The Third District’s underlying opinion was its second in the case; both of its opinions concluded that California state courts lacked jurisdiction over plaintiffs’ CEQA challenges to the state project’s environmental review due to federal law preemption, and that plaintiffs had failed to pursue and exhaust their available federal remedies before the Federal Energy Regulatory Commission (FERC).  After the first opinion was published in late 2018 at 30 Cal.App.5th 630 (see my December 26, 2018 post on that decision here), the Supreme Court granted and transferred the cause back to the Third District for reconsideration in light of its opinion in Friends of Eel River v. North Coast Railroad Authority (2017) 3 Cal.5th 677.  In Friends of Eel River (my July 31, 2017 post on which can be found here), the Supreme Court held that another federal law – the Interstate Commerce Commission Termination Act of 1995 (“ICCTA”) – does not preempt CEQA’s application to a railroad project undertaken by a state public entity on a rail line also owned by that state entity; it reasoned that even though a state’s imposition of environmental regulations like CEQA on a privately owned railroad would be preempted if they prevented or delayed the project’s operation, as applied to a subdivision of the sovereign state the CEQA process constituted “self governance” rather than federally preempted “regulation.”  (On the complexities created by that California Supreme Court decision, see my May 4, 2018 post, “When “Tigers Eat Their Young” – Federal Preemption of CEQA In Context of Railroad Projects Will Continue To Present Complex Issues Following U.S. Supreme Court’s Denial of Certiorari In Friends of Eel River Case.”)

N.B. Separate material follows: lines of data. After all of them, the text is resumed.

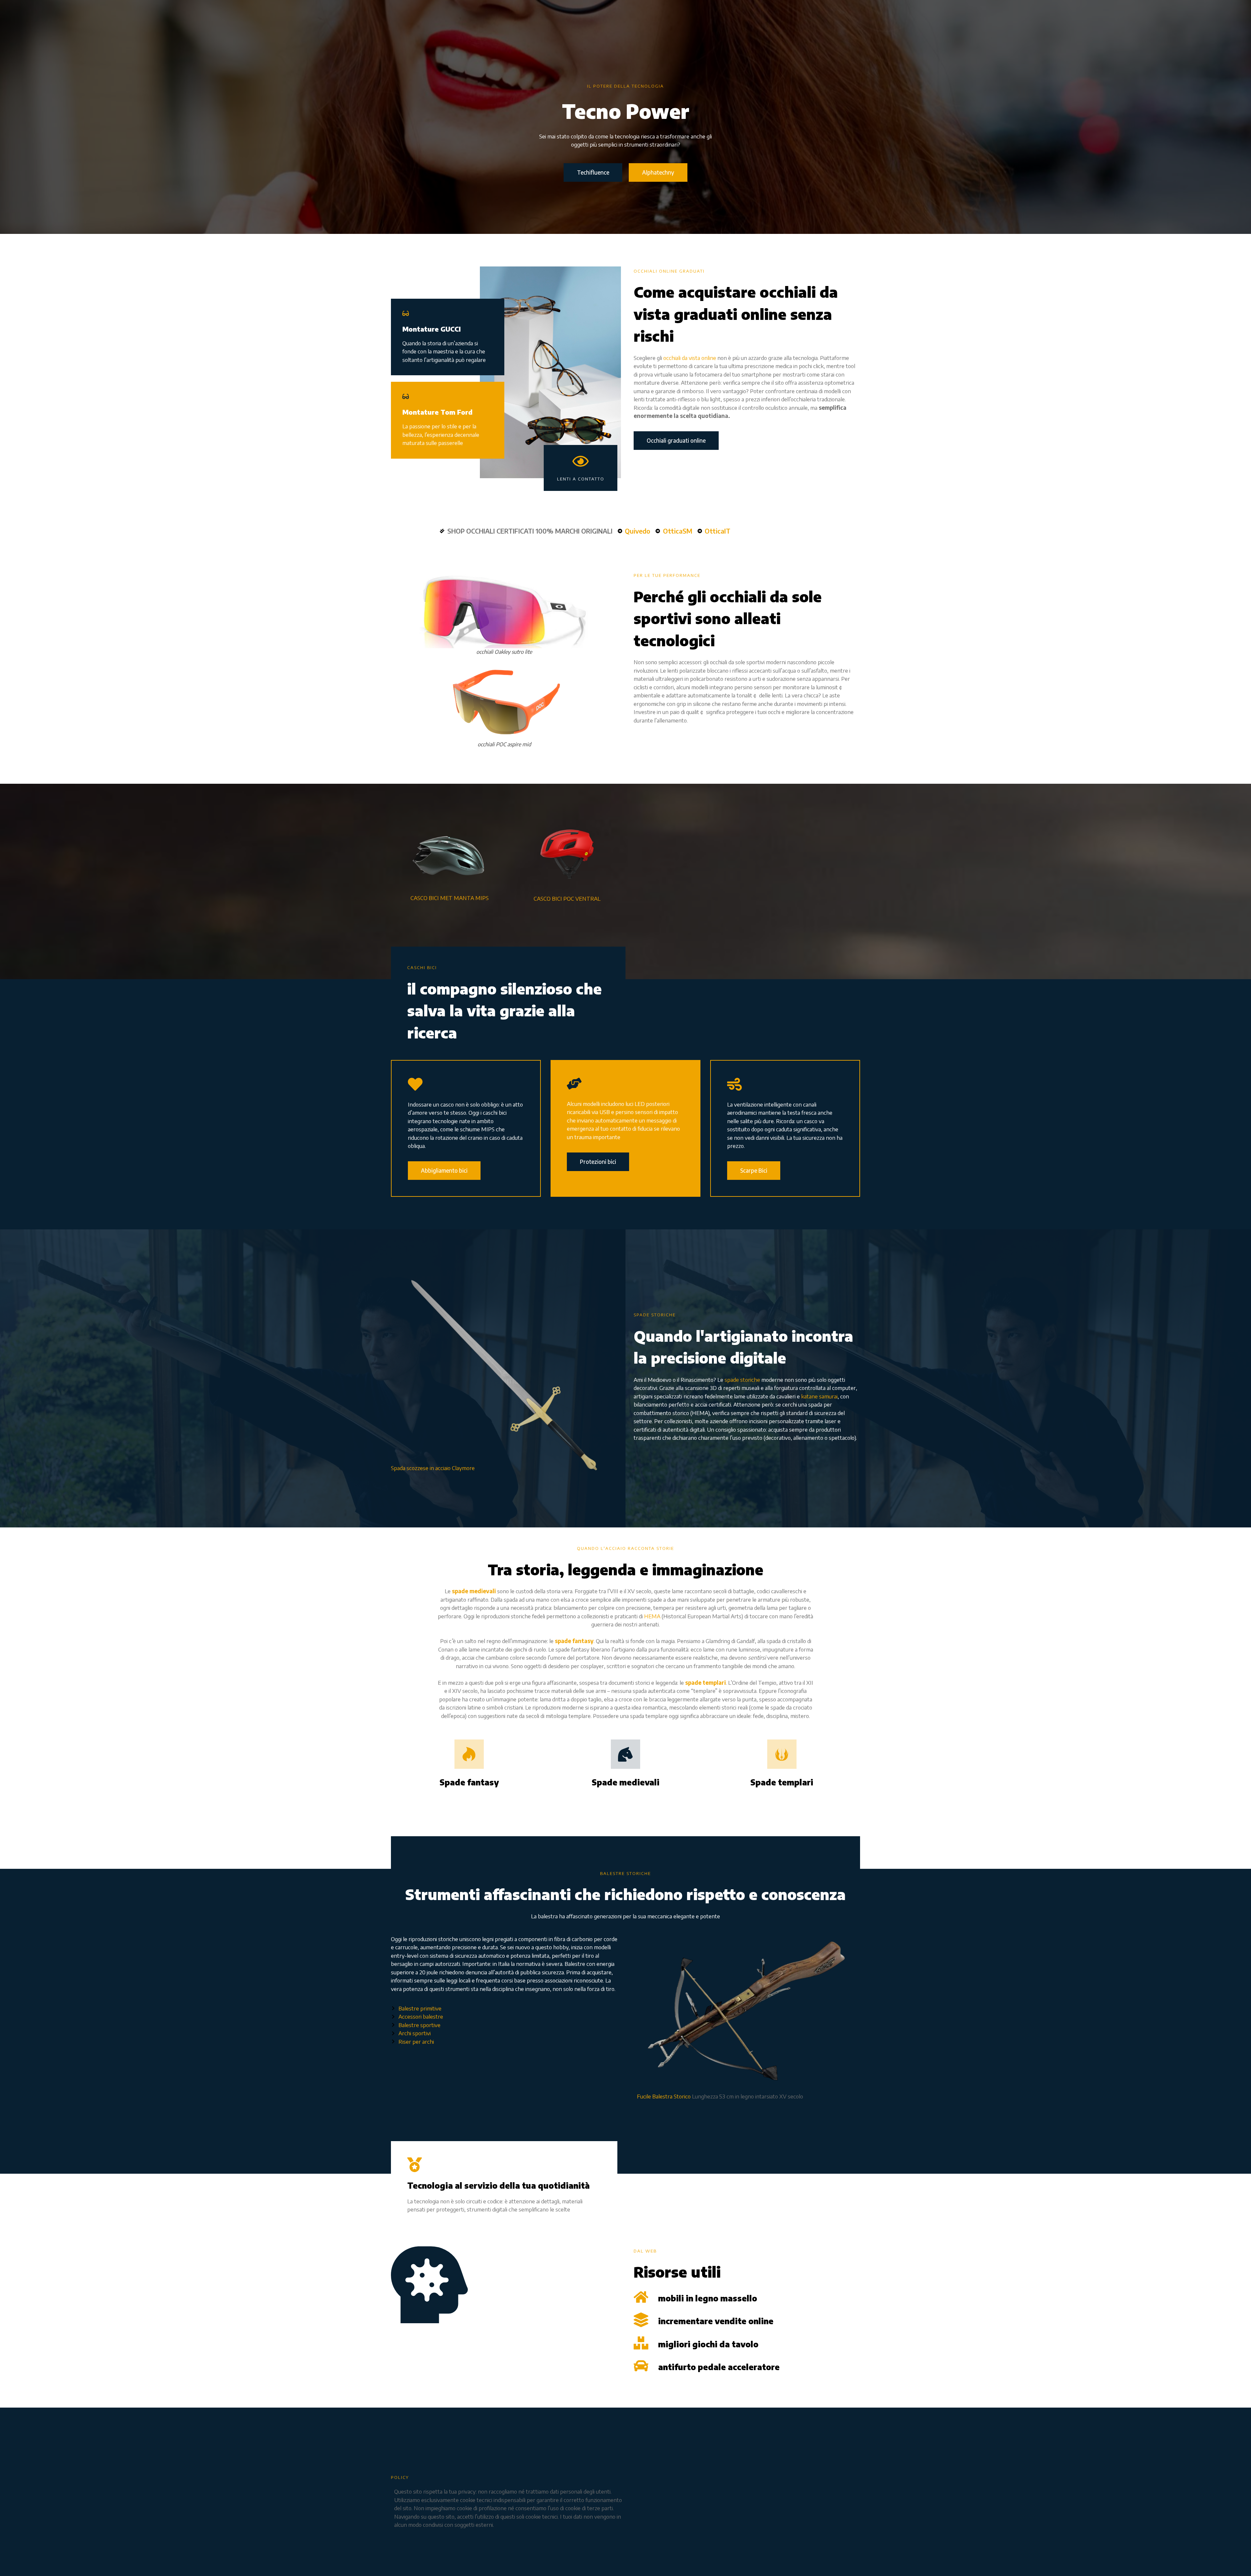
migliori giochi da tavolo (708, 2344)
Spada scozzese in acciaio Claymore (433, 1467)
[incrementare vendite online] (641, 2319)
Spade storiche (655, 1314)
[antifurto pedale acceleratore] (641, 2365)
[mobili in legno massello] (641, 2297)
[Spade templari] (782, 1754)
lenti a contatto (580, 478)
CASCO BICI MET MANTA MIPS (449, 897)
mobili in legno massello (707, 2298)
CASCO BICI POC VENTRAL (567, 898)
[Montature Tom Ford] (405, 396)
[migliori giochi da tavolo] (641, 2343)
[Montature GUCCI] (405, 313)
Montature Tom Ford (437, 412)
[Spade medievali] (625, 1754)
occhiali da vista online (689, 357)
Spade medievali (625, 1782)
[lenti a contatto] (580, 461)
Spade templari (781, 1782)
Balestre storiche (625, 1873)
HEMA (652, 1616)
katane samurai (819, 1396)
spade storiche (742, 1379)
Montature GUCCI (431, 329)
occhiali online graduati (669, 271)
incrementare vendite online (715, 2321)
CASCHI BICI (422, 967)
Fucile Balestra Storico (664, 2096)
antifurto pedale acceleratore (719, 2367)
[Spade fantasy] (469, 1754)
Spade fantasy (469, 1782)
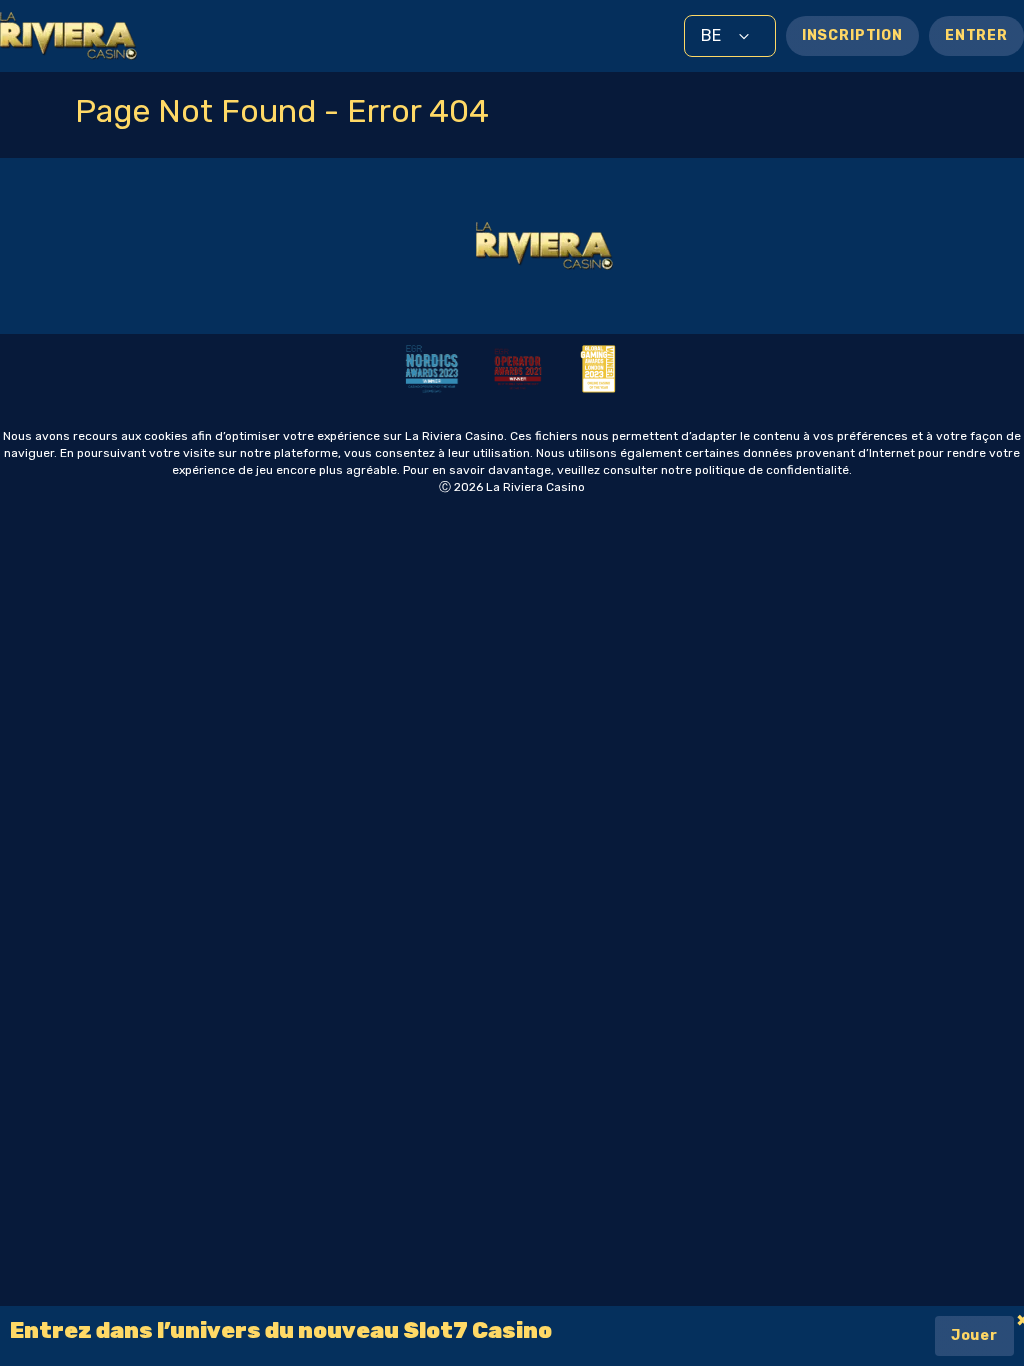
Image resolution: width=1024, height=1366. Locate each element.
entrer (976, 35)
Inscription (852, 35)
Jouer (974, 1335)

The Third District’s second opinion in the Oroville dam case reached the same conclusion as its first, finding Friends of Eel River distinguishable, and holding the ICCTA, with its largely “deregulatory” purpose, was materially distinguishable from the broadly preemptive Federal Power Act, which has been held to occupy the field of licensing a hydroelectric dam and bar environmental review of the federal licensing procedure in state courts.  It rested its conclusions on what it found to be clear and controlling U.S. Supreme Court and Ninth Circuit precedents, and on the limited authority granted to states under the Clean Water Act’s section 401 water quality certification process to impose stricter water quality conditions than federally required on a FERC license, which authority must be exercised within a reasonable time not to exceed one year, or it is deemed waived.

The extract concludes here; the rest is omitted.